[Opening Source passage section]

10 years of talking about death, and life, at Death Cafés, and why the taboo-busting movement is having a moment
- Jon Underwood launched the Death Café movement – open forums to discuss life and death – in 2010 to break some of the taboos about dying and grief
- The Covid-19 pandemic has forced many to consider their own mortality, and virtual Death Cafés are springing up around the world
Most people are terrified of death, so they tend to avoid talking about it or bringing up anything that might tacitly remind them of dying. But never has it been more appropriate to broach the topic as the coronavirus pandemic forces people to face their own mortality.
As the Covid-19 death tolls continue to rise around the world, people who have lost their loved ones to the virus are feeling increasingly terrified and confused, and gripped by the fear of losing their own lives.
Talking about death, although still taboo in many cultures, has become inevitable as we hear of people dying alone with no family or friends by their side, no wake, no funeral, and no final farewell. More and more, people are looking for ways to talk about their fears of death, and learning how to grieve and how to support the dying and bereaved.
A global movement, Death Café is growing in popularity, as it helps make people feel comfortable about death; the movement seeks to increase people’s awareness of death while helping them make the most of their lives.
The Death Café concept came about in 2010 when its founder Jon Underwood, inspired by a similar movement, created a community project that “encouraged people around the world to discuss – over tea and cake – life, the finality of life, and why we fear it”.
“He believed that death anxiety and denial was creating consumer capitalism and many other negative things in society,” says Megan Mooney, Death Café’s US-based social media manager.
The first Death Café was hosted at Underwood’s home in Hackney, East London in September 2011. He ran it on a voluntary basis until June 2017, when he died suddenly of a brain haemorrhage. His mother, Susan Barsky Reid, a psychotherapist, and sister Jools Barsky, are now tasked to continue his legacy.
“There’s a huge demand right now and I’m getting lots of requests on our Facebook page. I’ve been training others how to host virtual Death Cafés and make sure tea, coffee, and cake is always available to its patrons,” she says.
Death Café meetings are discussion-based rather than counselling sessions or a chance to facilitate grief. They are always offered on a not-for-profit basis, with no intention of leading members to any beliefs or actions, says Mooney.
It is a “social franchise” and anyone who agrees and signs up to its guidelines and principles can use the brand to host gatherings.
The network has spread quickly across Europe, North America and Australasia, and 11,162 Death Cafés have been held in 73 cities and countries since September 2011. Hong Kong has been hosting Death Café meetings since 2014.
“People, mostly strangers, gather together and talk about what is on their mind as it relates to death, dying, and all that entails,” Mooney says. “We have found that you can’t talk about death without talking about life. Discussing life is definitely a subconscious part of any Death Café set-up, and it is certainly vital.”

[Closing Source passage section]
[Opening Data for analysis section]

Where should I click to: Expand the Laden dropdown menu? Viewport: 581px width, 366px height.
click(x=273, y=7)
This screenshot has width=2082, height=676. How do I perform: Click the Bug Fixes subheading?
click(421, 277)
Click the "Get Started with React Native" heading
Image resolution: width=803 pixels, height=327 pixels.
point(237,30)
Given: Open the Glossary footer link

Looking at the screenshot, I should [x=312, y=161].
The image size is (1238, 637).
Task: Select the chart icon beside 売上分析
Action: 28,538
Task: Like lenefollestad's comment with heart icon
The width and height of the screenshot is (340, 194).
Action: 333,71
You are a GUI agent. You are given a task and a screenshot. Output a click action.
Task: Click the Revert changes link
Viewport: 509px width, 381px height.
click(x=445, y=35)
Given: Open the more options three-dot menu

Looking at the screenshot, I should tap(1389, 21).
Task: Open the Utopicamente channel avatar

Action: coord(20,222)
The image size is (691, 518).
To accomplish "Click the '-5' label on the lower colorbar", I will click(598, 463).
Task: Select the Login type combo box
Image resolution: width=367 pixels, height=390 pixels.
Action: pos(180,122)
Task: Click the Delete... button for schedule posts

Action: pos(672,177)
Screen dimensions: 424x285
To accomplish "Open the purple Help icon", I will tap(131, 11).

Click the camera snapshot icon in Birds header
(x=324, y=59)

[Closing Data for analysis section]

Task to complete: Continue the article about Death Cafés from its final sentence, in the same reporting style.

Response to this exercise:
“When sitting with a stranger and talking about death, it seems more natural to open up and let your pretences fade. This is because it is such an intimate topic and it causes you to let go of trivialities and focus on what is really important,” Mooney adds.
Hong Kong-based clinical psychologist Dr Quratulain Zaidi believes talking openly about death has overall benefits.
“To open up a dialogue about death helps create a space for loved ones to connect and talk about a difficult and scary subject for most of us.
“Research shows that opening up this dialogue helps people who are grieving cope with bereavement better because they can seek and find the right support and they don’t have to do it alone,” Zaidi explains.
She adds: “Embracing mortality can have the surprising effect of helping people live in the moment and make the most of the time that they have left. Appreciating that your time is finite – even if there’s still a lot left – definitely helps you realise what really matters in life.”
Zaidi warns that thinking about death constantly is unhealthy and should be avoided.
In regards to how to open up someone to talk about death, Zaidi suggests the following.
“There are different stages of grief and they can come in any order; it’s different for different people and it’s best to ask if someone wants to talk and let them know you are available for them.
“Death is at our front door and without becoming obsessive over it, it’s as good a time as any to think about how you are living your life, what your priorities seem to be and what they genuinely are.
“But instead of making it all about doom and gloom, we must try our best to keep on living, even if the world seems to be at its worst.”
Mooney recalls when the first Death Café was hosted in Hong Kong in June 2014: “In Hong Kong, the number 14 is almost non-existent because of its strong association with death in Cantonese. People in China are very superstitious, and I think that plays into the taboo of talking about death.”
“Hong Kong, to me, is one of the most beautiful and strong places in the world that honours their dead; I think that they have been ready to talk about the end of life and death for years but have been discouraged from doing so.
“At least now, they have a safe space where they can talk freely and respectfully about death, while continuing to honour being alive.”